On Being an Ally or, I CAN Breathe

I’ve been thinking a lot lately about what it means to be an ally.

Allies, of course, can be found in all kinds of movements; there are white allies and straight allies, male allies and upper class allies. And allies serve an important role – even if you don’t face a certain type of oppression directly, you have, I believe, an obligation to recognize and work against that oppression.

But being an ally is also complicated.

Complicated, but not that complicated. It’s complicated the way every day life is complicated. The way it’s complicated when someone asks how they look in an outfit, or its complicated when you move from “dating” to “exclusive.”

It’s complicated because social interactions are complicated.

I wonder how complicated being an ally would seem if we were all more used to talking about issues of discrimination and oppression. It would still be complicated, I imagine, but perhaps not paralyzingly complicated.

I heard a white man on TV the other day frustratedly complain that he wasn’t sure whether he was supposed to use the term “African American” or if it was okay to call somebody “black.” I just don’t know what you people want me to say! he exclaimed.

I think it was at “you people” where he really went wrong.

Being an ally is full of tension. It’s full of competing concerns and changing expectations. And that’s okay –

Life is full of tension.

As an ally, you should defer to the leadership of those most directly affected. You should be mindful of your power and privilege and do everything possible not to exert that power over others. You should listen, you should learn, and you should engage in the ways you are asked to.

But as an ally, you can’t let the work of speaking out always fall to those most directly affected. You should be the one raising questions of equity. You should be the one pointing to areas that need to change. You should be the one pushing the envelope and speaking out.

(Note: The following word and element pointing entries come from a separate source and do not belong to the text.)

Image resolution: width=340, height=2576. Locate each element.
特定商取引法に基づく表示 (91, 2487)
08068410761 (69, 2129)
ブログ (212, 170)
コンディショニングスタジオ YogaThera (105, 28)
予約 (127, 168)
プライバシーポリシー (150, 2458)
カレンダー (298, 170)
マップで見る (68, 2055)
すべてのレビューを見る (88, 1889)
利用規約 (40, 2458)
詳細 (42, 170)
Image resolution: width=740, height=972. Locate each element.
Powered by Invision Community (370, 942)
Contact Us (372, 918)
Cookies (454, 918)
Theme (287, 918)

On the surface, it sounds like those things can’t co-exist – how can you simultaneously defer leadership and lead the charge?

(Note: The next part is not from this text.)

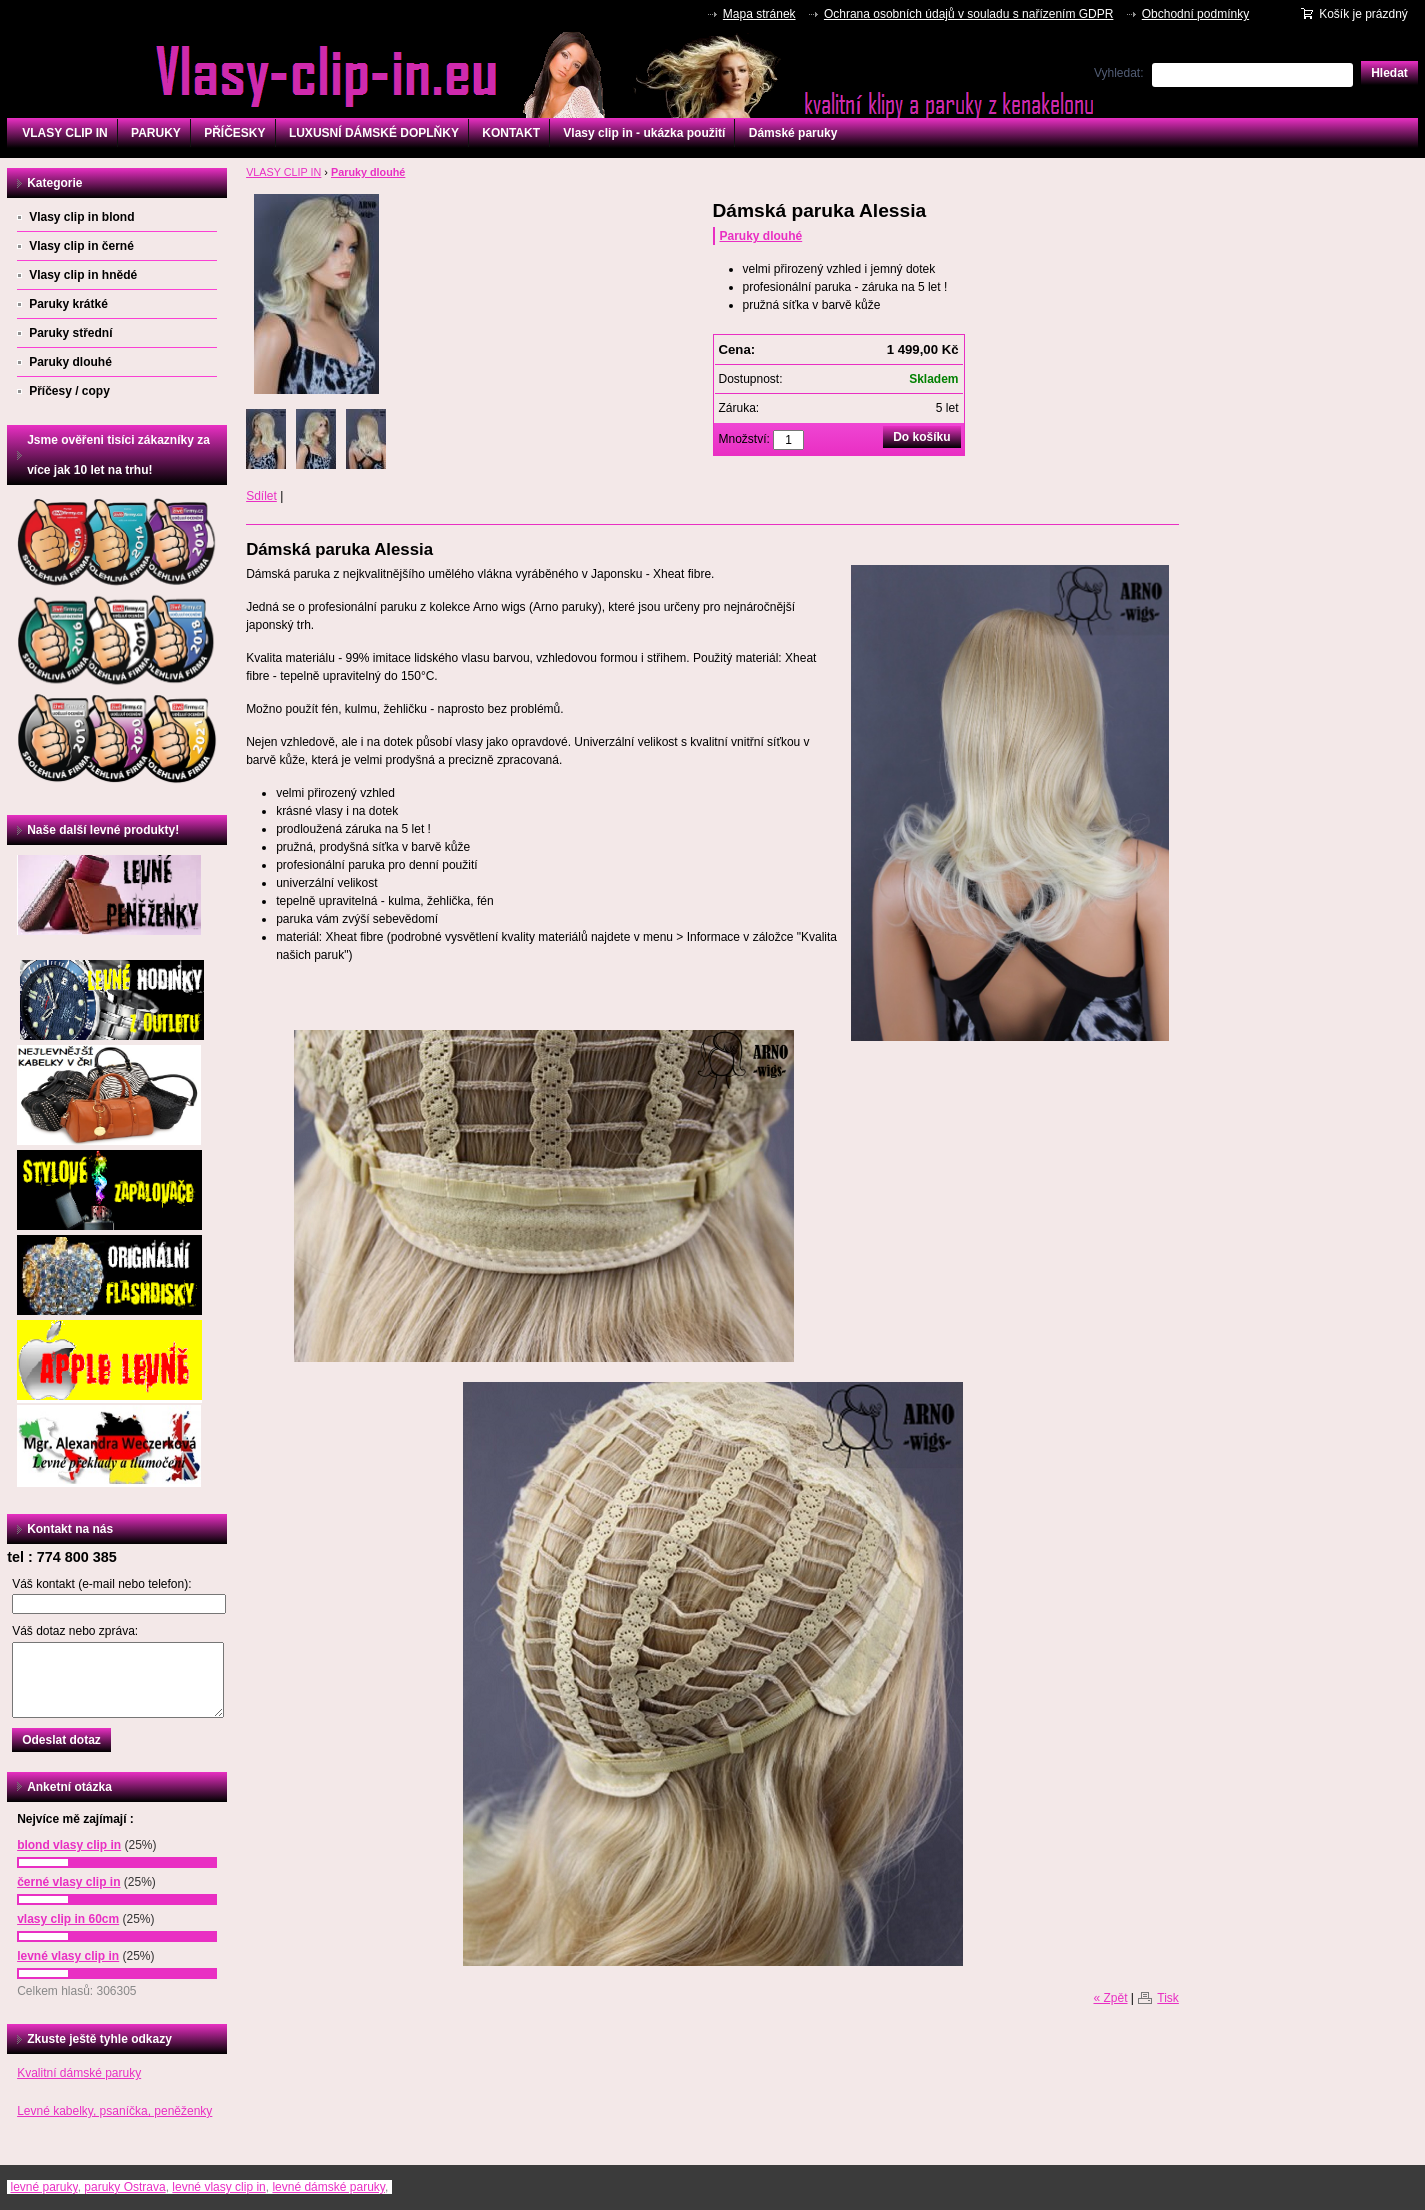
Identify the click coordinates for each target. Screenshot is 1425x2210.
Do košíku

It’s possible, I believe. And it’s complicated, but not that complicated.

Listen and learn, speak up and fight. Do the best you can, but always know you will make mistakes. Do your best to encourage those around you to point out those mistakes. Do your best to learn from those mistakes and do your best to help others learn from those mistakes as well.

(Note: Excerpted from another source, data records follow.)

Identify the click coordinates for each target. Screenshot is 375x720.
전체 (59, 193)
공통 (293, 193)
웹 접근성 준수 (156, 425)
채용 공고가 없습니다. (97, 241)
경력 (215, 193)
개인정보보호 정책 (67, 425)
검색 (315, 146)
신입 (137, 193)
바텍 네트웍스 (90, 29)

It’s a journey for all of us.

In the wake of the recent grand jury decisions, I’ve been faced with some specific questions about what it means to be an ally.

Should a white person participate in a die-in about police killings of African Americans? Should a white person gesture “don’t shoot”? Should a white person yell, “I CAN’T BREATHE!”?

I’m not sure there’s a universal answer to these question, but doing the above doesn’t feel quite right to me.

I CAN breathe. Police are unlikely to shoot me without repercussions. I am white. That comes with privileges, and claiming too much understanding of things I don’t experience is inappropriate.

I am not Trayvon Martin.

But that doesn’t mean I can’t fight. That doesn’t mean I shouldn’t fight. It just means my role in the fight is different, just as my experience in the world is different.

I don’t know if the word “ally” is too passive, I don’t know if a more active word would abuse too much power.

But I do know I have a responsibility to speak up and to speak out. I know I have a responsibility to do so in a way that is respectful of all people. I know there’s not a secret activist etiquette handbook, and I know I will make mistakes along the way.